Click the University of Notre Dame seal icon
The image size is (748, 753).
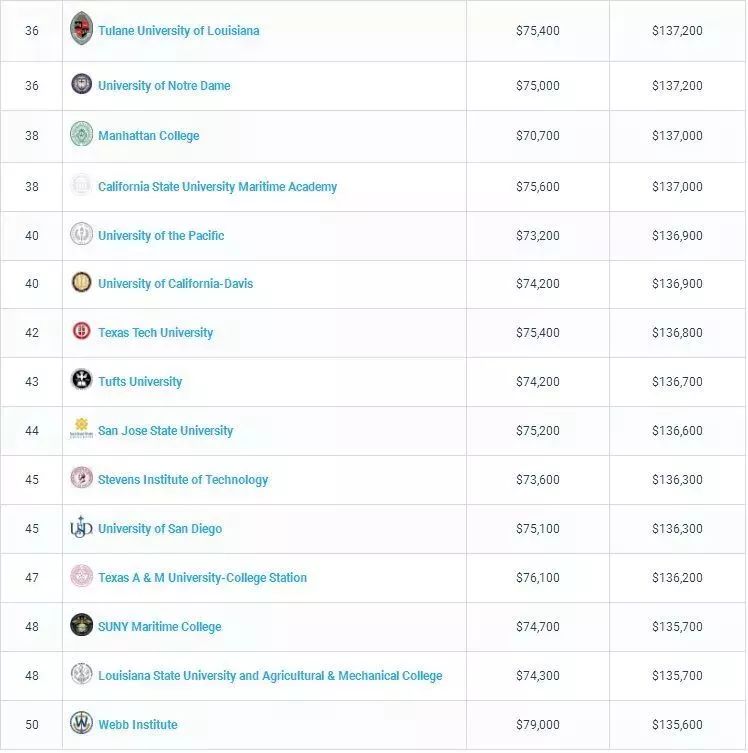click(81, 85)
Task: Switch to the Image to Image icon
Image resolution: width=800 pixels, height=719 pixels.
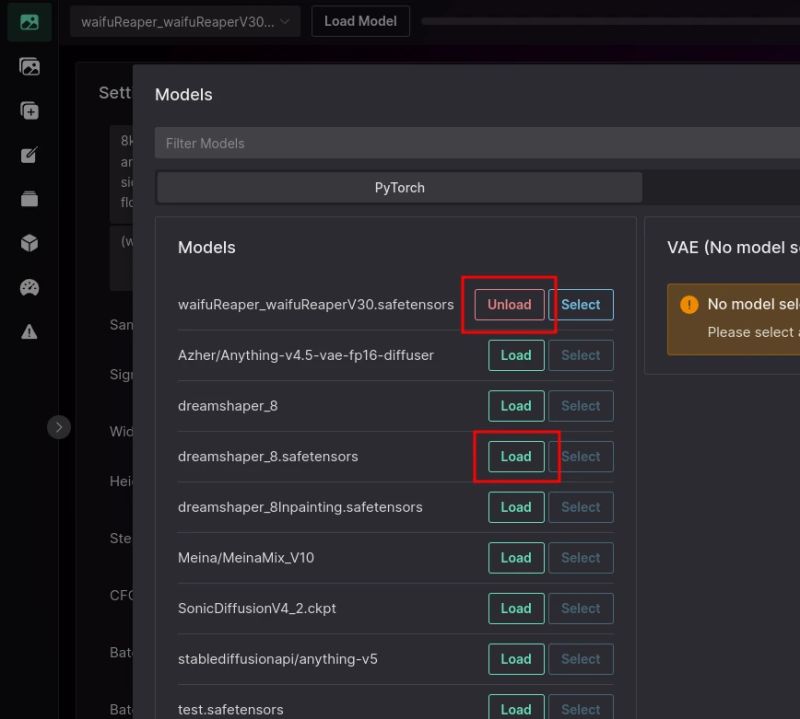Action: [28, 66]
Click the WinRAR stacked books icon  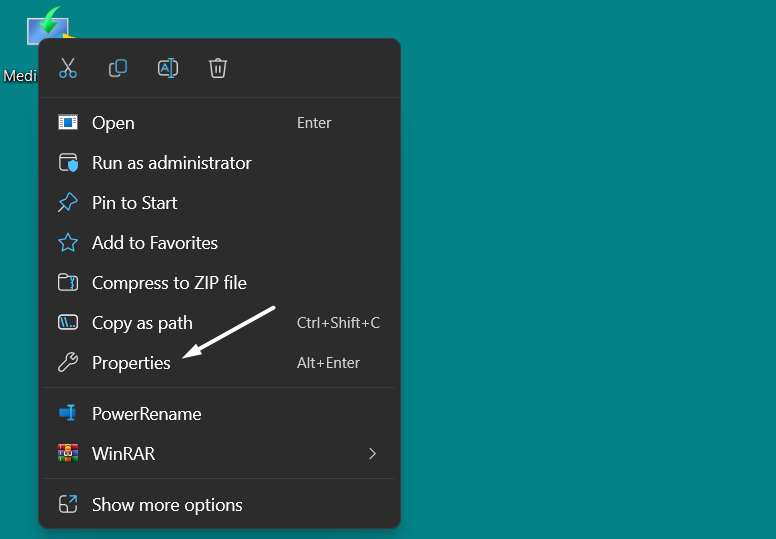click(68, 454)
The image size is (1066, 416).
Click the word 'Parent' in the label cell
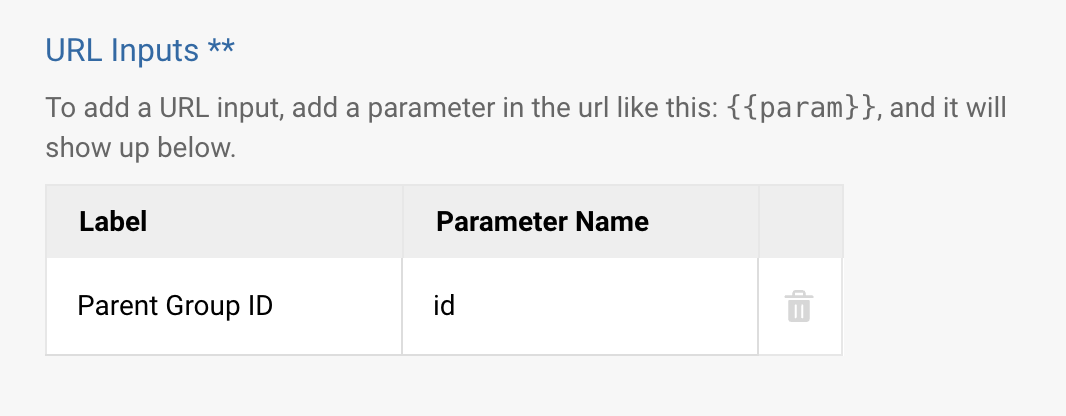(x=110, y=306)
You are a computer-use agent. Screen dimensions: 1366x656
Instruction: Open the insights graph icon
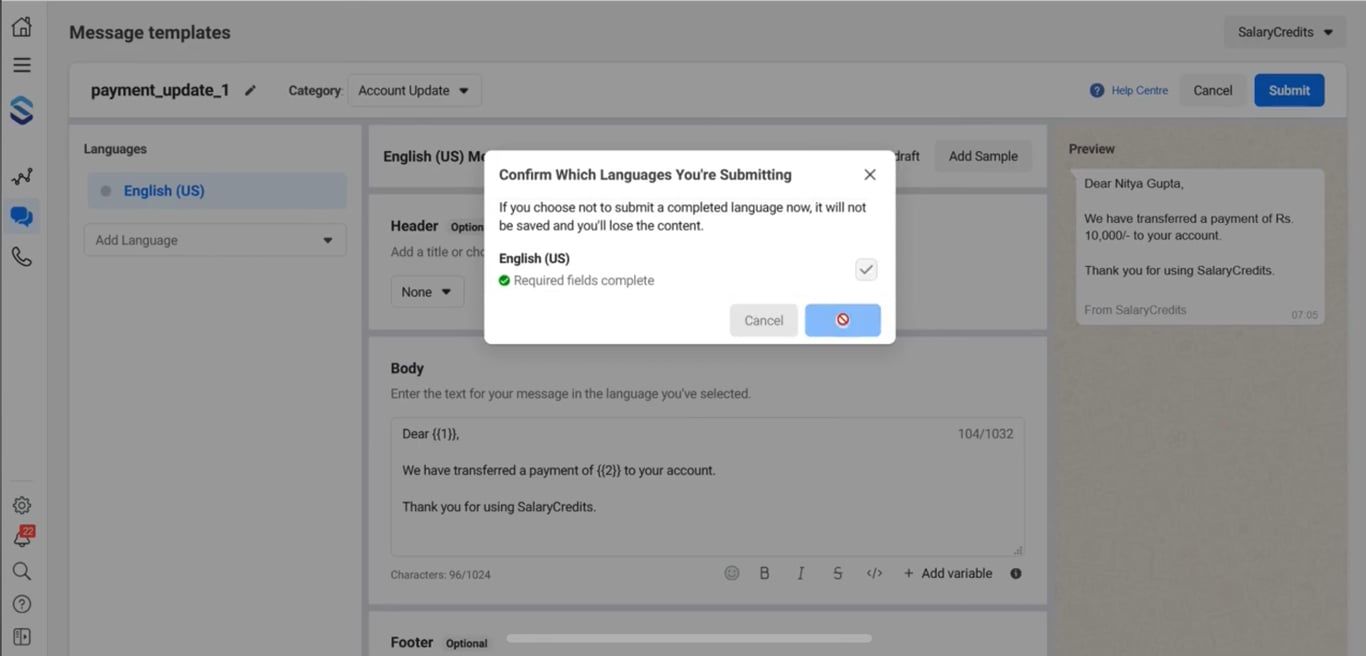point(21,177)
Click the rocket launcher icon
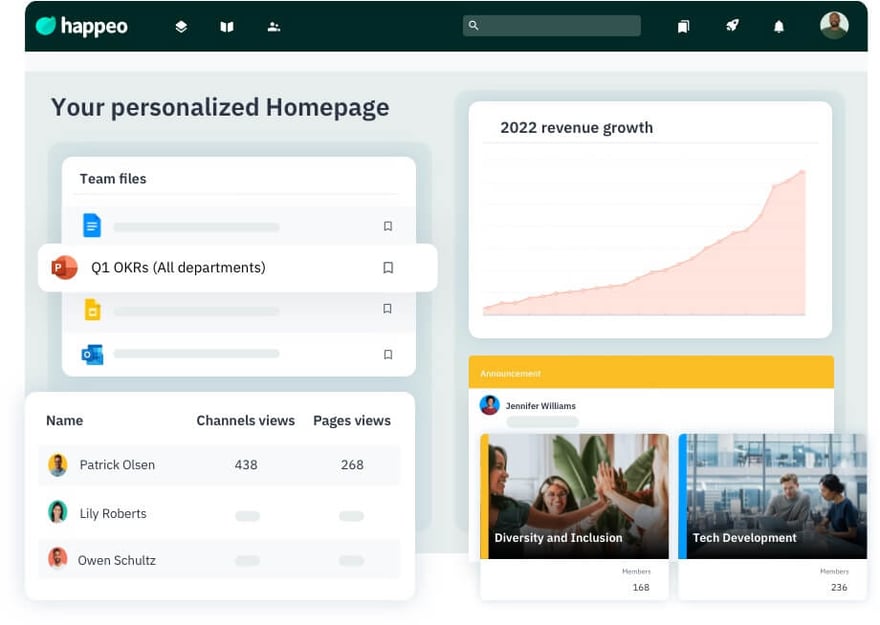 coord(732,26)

- **Try it**
Repeat exactly the lines from the one holding "Instruction: Open the insights graph icon" through the last line of the entries, both included; the pictures do not belong in the copy.

- **Answer to the exercise**
Instruction: Open the insights graph icon
point(21,177)
Click the rocket launcher icon
 coord(732,26)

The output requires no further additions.